### Challenge a
Begin at the row that has "Click the green Zzz" and stop after the row that has "pyautogui.click(x=138, y=13)". Reproduce only those rows, swapping "Viewport" for "Screen area" and leaving everything else unchanged.

### Selection

+++

When Christmas Fractures: Loving the Cynic in a Season of Joy

My parents’ divorce unfolded against the backdrop of the Christmas season, a time that had once been defined by warmth and continuity. The news itself broke earlier, unleashing a flood of tears in February of 2006, but it wasn’t until late November—when the divorce became legally final—that its full emotional weight descended. I was 16-years-old, standing at the threshold of Thanksgiving and staring down the approach of Christmas. Gratitude came hard that year. For the first time, I was expected to divide the holidays in two, as though joy itself could be neatly partitioned.

Along with the divorce went the rituals that had once given the season its filial shape. Our shared traditions disappeared almost overnight. There was no longer the familiar ritual of decorating the Christmas tree together with ornaments that had followed us since infancy. No opening just one stocking stuffer on Christmas Eve, per family tradition. No carefully orchestrated gift distribution governed by my father’s idiosyncratic numbering system using the board game Trouble. No post-present ritual of watching A Charlie Brown Christmas or A Christmas Story. No shared Christmas dinner as a single family. No sense of wholeness.

And with that, joy itself seemed to vanish from the season.

For decades since, Christmas has arrived each year carrying with it a familiar heaviness. What began as grief insidiously calcified into cynicism. That disposition has only been exacerbated by the increasingly aggressive commercialization of the holiday—a version of Christmas that strips Christ from the center and replaces Him with a moralizing Santa Claus, quietly catechizing children into a theology of works: Be good and you’ll be rewarded; fail, and you deserve nothing but a lump of coal as black as your sin.

+++

### Records to process
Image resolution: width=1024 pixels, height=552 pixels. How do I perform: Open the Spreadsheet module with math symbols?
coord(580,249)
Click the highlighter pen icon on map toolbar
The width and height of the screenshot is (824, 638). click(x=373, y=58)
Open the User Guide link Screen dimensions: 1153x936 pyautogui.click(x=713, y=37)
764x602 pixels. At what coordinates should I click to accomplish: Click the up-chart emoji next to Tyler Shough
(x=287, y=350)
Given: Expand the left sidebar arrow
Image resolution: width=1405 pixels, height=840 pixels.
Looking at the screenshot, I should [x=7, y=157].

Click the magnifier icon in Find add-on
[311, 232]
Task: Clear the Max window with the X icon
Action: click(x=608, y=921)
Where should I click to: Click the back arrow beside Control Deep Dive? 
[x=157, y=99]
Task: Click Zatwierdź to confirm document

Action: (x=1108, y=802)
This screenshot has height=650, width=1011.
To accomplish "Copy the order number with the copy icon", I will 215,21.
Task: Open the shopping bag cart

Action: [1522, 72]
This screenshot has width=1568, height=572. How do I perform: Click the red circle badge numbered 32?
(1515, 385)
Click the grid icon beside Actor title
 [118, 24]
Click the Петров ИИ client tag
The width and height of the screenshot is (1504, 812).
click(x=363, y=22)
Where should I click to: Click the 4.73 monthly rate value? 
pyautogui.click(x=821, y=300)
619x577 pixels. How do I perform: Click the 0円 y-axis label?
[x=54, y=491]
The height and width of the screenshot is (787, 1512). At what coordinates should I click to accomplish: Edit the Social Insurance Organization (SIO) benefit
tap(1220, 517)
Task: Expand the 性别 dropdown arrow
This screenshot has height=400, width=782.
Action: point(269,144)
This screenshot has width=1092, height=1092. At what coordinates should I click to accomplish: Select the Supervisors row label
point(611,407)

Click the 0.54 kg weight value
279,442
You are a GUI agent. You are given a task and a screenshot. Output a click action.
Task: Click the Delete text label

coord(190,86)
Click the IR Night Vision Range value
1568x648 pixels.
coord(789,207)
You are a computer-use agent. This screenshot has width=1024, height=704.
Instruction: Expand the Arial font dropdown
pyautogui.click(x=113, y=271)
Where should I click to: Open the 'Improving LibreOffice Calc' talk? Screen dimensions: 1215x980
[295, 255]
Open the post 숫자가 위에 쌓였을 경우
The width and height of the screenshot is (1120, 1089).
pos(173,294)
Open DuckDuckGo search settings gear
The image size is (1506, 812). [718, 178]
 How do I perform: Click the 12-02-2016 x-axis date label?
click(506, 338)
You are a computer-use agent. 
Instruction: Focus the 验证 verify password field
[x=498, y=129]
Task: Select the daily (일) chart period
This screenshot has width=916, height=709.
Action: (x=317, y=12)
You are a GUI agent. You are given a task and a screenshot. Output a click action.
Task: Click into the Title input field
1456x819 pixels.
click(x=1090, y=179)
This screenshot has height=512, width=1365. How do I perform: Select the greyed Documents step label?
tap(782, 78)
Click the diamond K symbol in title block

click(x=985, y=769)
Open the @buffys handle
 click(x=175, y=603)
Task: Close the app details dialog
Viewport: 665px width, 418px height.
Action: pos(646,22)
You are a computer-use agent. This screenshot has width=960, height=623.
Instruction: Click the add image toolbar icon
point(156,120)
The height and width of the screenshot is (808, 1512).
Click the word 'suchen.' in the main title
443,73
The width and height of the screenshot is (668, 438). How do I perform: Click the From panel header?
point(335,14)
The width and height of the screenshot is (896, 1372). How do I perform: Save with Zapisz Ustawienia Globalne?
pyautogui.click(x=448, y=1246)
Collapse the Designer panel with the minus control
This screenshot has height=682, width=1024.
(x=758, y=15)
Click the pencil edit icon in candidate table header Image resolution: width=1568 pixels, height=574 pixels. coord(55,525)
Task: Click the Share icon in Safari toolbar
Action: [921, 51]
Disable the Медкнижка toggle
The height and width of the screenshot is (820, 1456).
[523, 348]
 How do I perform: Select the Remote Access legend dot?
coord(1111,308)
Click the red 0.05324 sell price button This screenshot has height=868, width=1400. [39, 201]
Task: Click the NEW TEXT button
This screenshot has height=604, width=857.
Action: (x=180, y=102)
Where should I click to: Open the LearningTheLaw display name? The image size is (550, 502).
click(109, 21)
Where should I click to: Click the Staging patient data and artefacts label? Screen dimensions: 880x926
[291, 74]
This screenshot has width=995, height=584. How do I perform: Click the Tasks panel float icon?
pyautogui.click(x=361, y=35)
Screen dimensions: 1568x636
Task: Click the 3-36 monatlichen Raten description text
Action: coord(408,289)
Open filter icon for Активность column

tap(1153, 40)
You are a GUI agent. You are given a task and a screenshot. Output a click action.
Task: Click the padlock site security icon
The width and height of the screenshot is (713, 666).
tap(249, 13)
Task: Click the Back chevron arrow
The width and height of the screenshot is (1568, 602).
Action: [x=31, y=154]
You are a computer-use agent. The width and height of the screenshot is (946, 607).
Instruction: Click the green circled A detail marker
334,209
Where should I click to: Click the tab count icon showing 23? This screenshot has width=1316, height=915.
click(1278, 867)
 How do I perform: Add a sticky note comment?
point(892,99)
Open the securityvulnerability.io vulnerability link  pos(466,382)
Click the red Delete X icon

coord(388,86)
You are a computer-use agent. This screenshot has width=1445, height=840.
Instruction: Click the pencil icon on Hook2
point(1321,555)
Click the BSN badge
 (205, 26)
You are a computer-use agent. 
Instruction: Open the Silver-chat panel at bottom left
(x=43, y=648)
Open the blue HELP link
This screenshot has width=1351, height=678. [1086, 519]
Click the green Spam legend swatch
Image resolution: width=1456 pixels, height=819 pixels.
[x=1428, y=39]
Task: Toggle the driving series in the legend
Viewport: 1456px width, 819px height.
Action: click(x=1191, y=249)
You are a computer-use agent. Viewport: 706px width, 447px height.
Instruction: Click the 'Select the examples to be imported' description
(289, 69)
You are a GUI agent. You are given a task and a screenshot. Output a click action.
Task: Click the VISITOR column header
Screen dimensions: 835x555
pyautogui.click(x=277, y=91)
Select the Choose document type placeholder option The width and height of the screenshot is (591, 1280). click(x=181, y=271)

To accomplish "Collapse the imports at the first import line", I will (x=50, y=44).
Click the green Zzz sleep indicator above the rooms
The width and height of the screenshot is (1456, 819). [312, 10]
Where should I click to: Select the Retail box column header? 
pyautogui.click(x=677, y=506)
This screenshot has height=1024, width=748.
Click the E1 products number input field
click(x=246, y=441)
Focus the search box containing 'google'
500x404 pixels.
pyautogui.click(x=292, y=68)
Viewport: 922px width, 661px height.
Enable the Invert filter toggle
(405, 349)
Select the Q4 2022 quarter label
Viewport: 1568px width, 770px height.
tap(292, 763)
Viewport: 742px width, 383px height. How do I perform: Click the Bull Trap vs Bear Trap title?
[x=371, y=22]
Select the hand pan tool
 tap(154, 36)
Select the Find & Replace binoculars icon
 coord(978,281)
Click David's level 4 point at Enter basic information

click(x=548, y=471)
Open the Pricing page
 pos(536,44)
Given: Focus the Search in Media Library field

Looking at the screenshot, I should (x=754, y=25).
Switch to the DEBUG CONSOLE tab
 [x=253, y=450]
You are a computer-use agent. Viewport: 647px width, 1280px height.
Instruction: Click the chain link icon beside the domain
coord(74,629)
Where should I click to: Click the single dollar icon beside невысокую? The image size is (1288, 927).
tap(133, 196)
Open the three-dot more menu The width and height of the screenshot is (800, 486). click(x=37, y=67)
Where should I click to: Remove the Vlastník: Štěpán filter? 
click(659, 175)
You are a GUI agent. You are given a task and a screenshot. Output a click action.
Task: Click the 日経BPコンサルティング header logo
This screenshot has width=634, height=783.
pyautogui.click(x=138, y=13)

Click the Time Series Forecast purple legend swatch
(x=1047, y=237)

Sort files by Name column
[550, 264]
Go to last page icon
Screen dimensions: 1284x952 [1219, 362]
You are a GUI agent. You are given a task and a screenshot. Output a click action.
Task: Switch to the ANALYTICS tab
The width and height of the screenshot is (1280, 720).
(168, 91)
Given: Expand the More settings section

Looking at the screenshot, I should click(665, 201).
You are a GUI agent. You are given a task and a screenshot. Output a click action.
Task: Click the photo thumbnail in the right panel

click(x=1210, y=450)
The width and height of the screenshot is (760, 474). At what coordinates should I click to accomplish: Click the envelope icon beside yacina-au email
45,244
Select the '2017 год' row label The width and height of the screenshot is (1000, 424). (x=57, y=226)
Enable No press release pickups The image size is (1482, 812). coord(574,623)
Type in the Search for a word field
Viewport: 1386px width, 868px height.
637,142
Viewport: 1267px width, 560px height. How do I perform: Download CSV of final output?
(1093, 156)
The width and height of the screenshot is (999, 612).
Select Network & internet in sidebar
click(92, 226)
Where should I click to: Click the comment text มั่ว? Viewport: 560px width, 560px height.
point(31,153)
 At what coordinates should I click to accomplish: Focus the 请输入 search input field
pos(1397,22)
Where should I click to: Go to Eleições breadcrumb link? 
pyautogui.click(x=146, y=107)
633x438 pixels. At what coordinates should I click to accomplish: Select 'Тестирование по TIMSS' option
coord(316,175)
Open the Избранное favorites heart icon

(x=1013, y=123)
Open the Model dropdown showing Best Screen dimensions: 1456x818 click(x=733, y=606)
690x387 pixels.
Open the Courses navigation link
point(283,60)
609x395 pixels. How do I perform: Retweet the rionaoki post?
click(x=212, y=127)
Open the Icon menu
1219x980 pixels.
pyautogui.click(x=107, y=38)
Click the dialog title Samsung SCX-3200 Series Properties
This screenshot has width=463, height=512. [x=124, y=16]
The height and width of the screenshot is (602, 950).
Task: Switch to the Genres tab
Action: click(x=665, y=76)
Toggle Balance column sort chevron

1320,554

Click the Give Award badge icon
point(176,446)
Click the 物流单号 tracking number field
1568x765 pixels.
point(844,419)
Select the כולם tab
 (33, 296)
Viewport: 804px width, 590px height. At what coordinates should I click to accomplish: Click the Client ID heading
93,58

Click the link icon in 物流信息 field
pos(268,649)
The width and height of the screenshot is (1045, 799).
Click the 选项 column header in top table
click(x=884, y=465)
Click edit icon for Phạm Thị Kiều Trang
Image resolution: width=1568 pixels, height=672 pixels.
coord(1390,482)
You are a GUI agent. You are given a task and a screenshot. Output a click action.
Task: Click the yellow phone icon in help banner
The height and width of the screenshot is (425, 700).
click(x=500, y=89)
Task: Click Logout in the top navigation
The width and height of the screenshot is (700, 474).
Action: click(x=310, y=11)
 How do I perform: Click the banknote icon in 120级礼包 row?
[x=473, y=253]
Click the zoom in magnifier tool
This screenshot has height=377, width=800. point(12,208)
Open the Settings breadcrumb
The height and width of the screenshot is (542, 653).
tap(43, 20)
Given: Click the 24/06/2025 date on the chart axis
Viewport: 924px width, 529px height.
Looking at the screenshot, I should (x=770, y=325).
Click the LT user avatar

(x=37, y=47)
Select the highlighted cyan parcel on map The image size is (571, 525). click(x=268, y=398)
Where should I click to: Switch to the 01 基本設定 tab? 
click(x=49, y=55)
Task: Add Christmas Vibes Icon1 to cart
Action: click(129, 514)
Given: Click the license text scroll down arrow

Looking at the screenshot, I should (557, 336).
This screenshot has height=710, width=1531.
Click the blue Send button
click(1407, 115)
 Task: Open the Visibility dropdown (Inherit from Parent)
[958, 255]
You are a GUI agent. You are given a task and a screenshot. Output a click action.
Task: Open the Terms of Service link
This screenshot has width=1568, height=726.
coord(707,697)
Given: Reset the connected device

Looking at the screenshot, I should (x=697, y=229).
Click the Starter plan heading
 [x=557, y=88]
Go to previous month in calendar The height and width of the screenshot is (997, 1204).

+++

### Challenge b
Carry on the piece about Christmas after the parents' divorce from the point where it stops.

### Expected output a
Click the green Zzz sleep indicator above the rooms
The width and height of the screenshot is (1456, 819). [312, 10]
Where should I click to: Select the Retail box column header? 
pyautogui.click(x=677, y=506)
This screenshot has height=1024, width=748.
Click the E1 products number input field
click(x=246, y=441)
Focus the search box containing 'google'
500x404 pixels.
pyautogui.click(x=292, y=68)
Screen area: 922px width, 661px height.
Enable the Invert filter toggle
(405, 349)
Select the Q4 2022 quarter label
Screen area: 1568px width, 770px height.
tap(292, 763)
Screen area: 742px width, 383px height. How do I perform: Click the Bull Trap vs Bear Trap title?
[x=371, y=22]
Select the hand pan tool
 tap(154, 36)
Select the Find & Replace binoculars icon
 coord(978,281)
Click David's level 4 point at Enter basic information

click(x=548, y=471)
Open the Pricing page
 pos(536,44)
Given: Focus the Search in Media Library field

Looking at the screenshot, I should (x=754, y=25).
Switch to the DEBUG CONSOLE tab
 [x=253, y=450]
You are a computer-use agent. Screen area: 647px width, 1280px height.
Instruction: Click the chain link icon beside the domain
coord(74,629)
Where should I click to: Click the single dollar icon beside невысокую? The image size is (1288, 927).
tap(133, 196)
Open the three-dot more menu The width and height of the screenshot is (800, 486). click(x=37, y=67)
Where should I click to: Remove the Vlastník: Štěpán filter? 
click(659, 175)
You are a GUI agent. You are given a task and a screenshot. Output a click action.
Task: Click the 日経BPコンサルティング header logo
This screenshot has width=634, height=783.
pyautogui.click(x=138, y=13)

### Expected output b
I miss those old traditions deeply. Yes, the younger version of myself looked forward to the gifts, as most children do. But more than that, I longed for the rhythms, the repetition, and the sense that this season meant something enduring. Now that I know I’m autistic, the abrupt interruption of these rituals and routines helps explain why it was so devastating to me. Those rhythms were abruptly severed when I was sixteen, and for most of my life since, the result has been recurring depression during the holidays and a guarded, sometimes bitter posture toward nearly everything Christmas—save, by God’s mercy, the celebration of Christ’s birth itself.

Looking ahead, there is hope. Since my wife and I have gotten married, we’ve been slowly reclaiming what I’ve lost, not by resurrecting the past unchanged, but by weaving together traditions from both our families, each shaped by divorced, as well as creating new ones to hand down to our own children some day. That intergenerational continuity, once broken, may yet be restored in a new form.

This raises an important question: How do we love the cynic at Christmas? Perhaps you know one. Maybe they come from a fractured family. Maybe they carry grief, trauma, or a profound loneliness that the season only intensifies. Whatever the cause, the question remains the same: How do we love those for whom Christmas is painful rather than pleasant?

I don’t pretend to offer a universal solution, but I can speak honestly about what has helped me to feel loved. First, extend an invitation. Invite the cynic to a Christmas gathering or event, even if it doesn’t fall on Christmas Day itself. The effort alone communicates care. It quietly echoes the heart of Christmas: that God Himself did not remain distant but drew near.

Second, resist the gravitational pull of materialism. For many cynics, the relentless emphasis on consumption has drained the holiday of meaning. I’ve spent several Christmases without receiving any gifts, and that absence has never troubled me. Christmas isn’t about presents; it’s about presence, especially the presence of Christ. Each year, I devote time to prayer and Scripture, interceding for those who cannot celebrate freely—soldiers far from home (as I’ve experienced as a veteran), the poor, and the lonely. Inviting a cynic into the Word during Advent and Christmas can be deeply healing, precisely because it redirects attention to what the season truly proclaims: “Do not be afraid, for behold, I bring you good tidings of great joy which will be to all people” (Luke 2:10).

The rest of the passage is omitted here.